Rideau Hall, Tuesday, February 7, 2017


What a pleasure to welcome you to Rideau Hall for this celebration of excellence.

Let me start with a quote from Gerhard Herzberg that was kindly sent to me by his daughter, Agnes, who is herself a distinguished academic at Queen’s University.

It’s from a speech he gave to students at the University of Manitoba back in the 1970s, in which he said:

“Your aim should be to make Canada a country that is recognized throughout the world, and throughout history, as a country that has advanced in a significant way the progress of sciences, art and literature.”

End quote.

Now that’s the kind of ambition that leads to a Nobel Prize for Chemistry!

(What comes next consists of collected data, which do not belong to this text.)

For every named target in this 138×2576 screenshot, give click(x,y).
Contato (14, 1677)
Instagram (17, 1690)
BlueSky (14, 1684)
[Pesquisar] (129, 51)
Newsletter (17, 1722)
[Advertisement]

As you likely know, Dr. Herzberg won a Nobel in 1971!

Tonight, we’ll present the Gerhard Herzberg Canada Gold Medal for Science and Engineering, as well as the rest of the prestigious Natural Sciences and Engineering Research Council of Canada awards to such deserving recipients.

You’re among the best in Canada, which means your work is among the world’s best.

What you do is so important to our well-being. Each advance in our learning has a ripple effect on our lives, which means we must always consider the big picture even while focusing on the details of discovery.

As governor general, I have tried to create a ripple effect of sorts by fostering a smart and caring nation, where our “smartness” supports and reinforces our “caring,” and vice versa.

As researchers, you have a key role to play in educating the public on the importance of basic and applied research, and showing that each has a ripple effect on the other. Moreover, the cost and complexity of research require that we collaborate and engage globally, and overcome the challenges to that model of global collaboration.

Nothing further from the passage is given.